## Data supplied
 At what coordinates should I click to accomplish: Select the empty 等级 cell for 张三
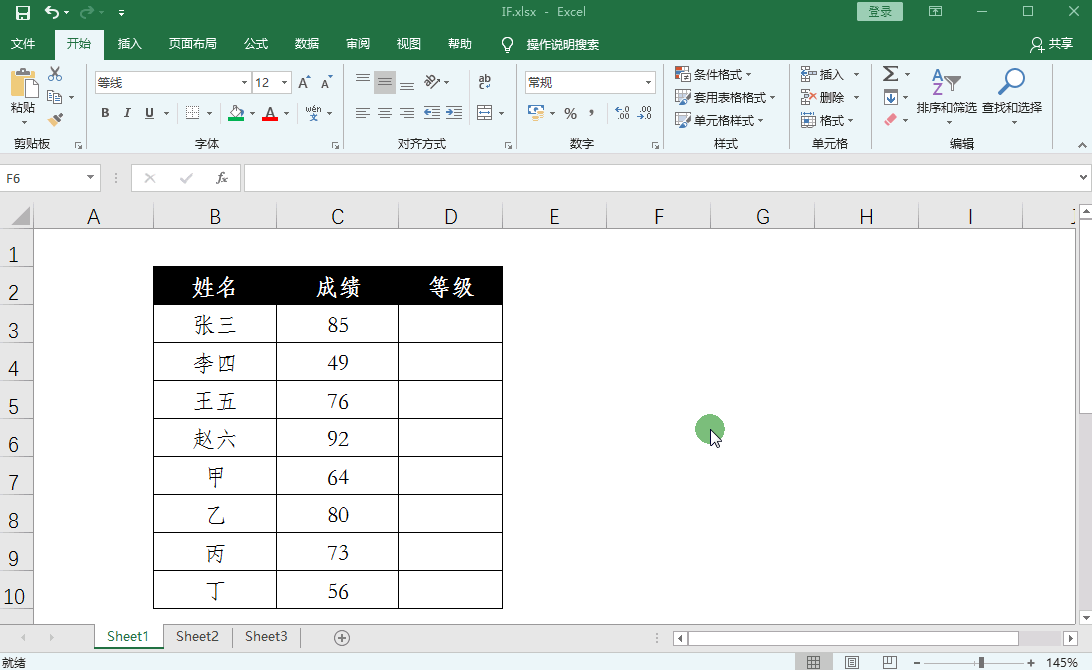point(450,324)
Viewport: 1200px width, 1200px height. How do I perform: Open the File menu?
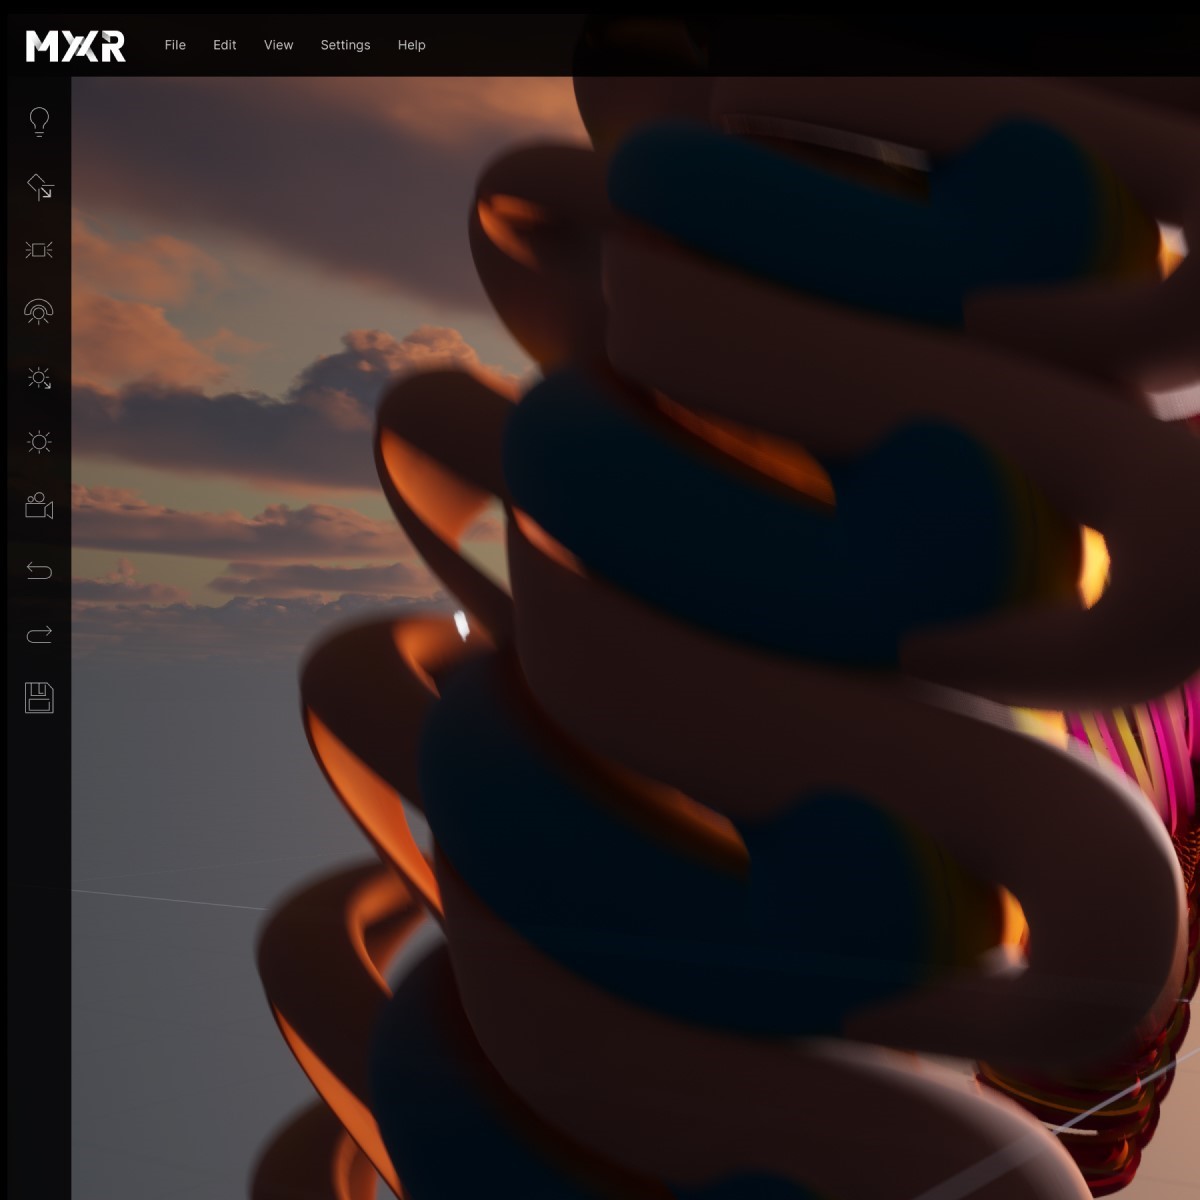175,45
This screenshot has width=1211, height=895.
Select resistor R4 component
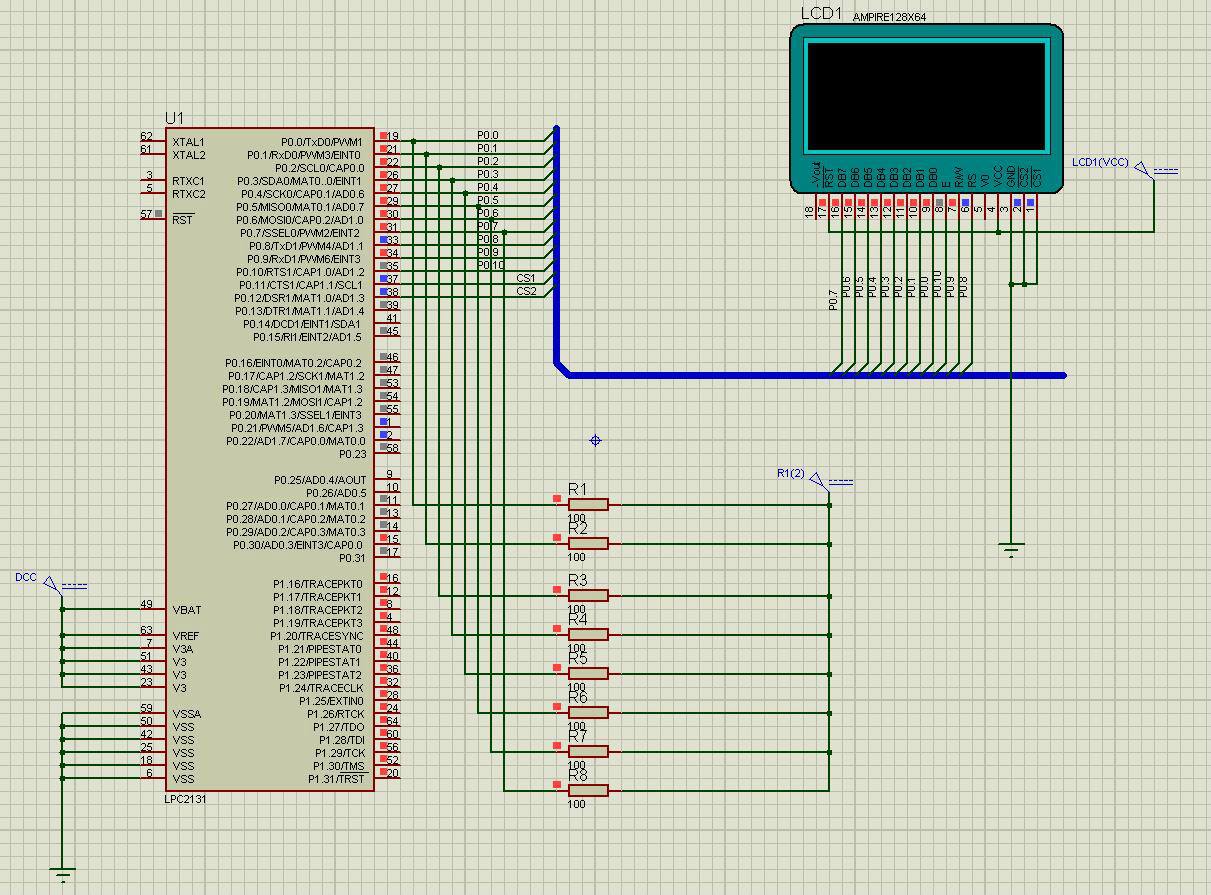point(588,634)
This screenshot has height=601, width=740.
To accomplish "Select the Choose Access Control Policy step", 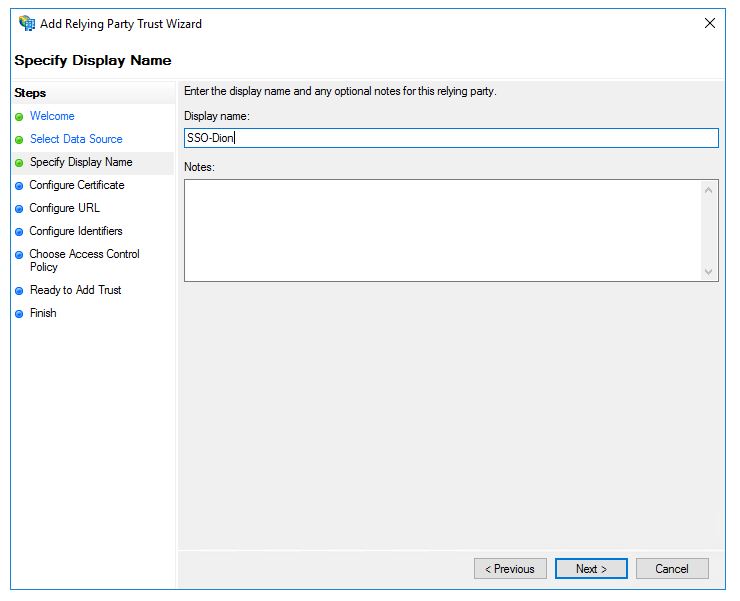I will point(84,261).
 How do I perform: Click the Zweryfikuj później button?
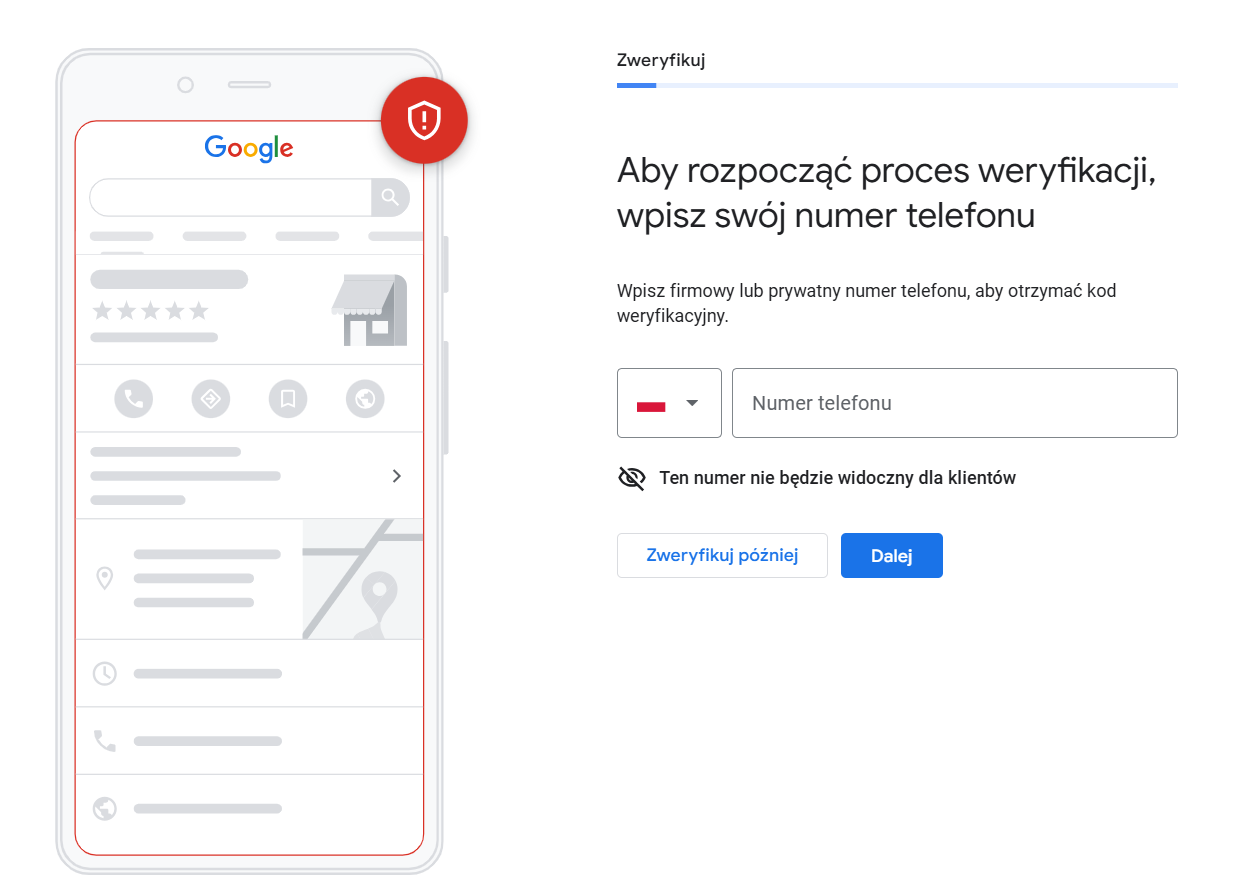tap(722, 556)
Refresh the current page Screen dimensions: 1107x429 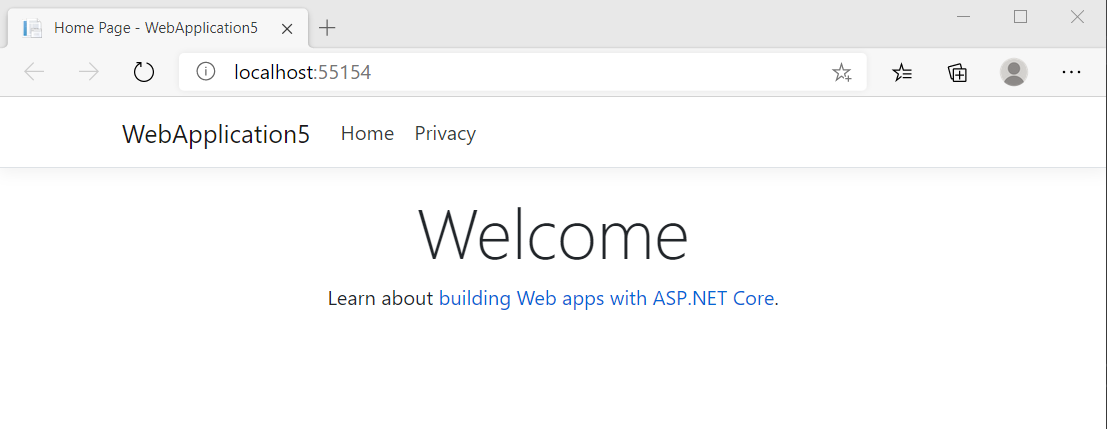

## Work to be completed
Please retype the items from the line containing "How do I perform: Click" through the end of the items, word for word and without the pictures.

## Solution
 How do I perform: Click the Zweryfikuj później button?
tap(722, 556)
Refresh the current page Screen dimensions: 1107x429 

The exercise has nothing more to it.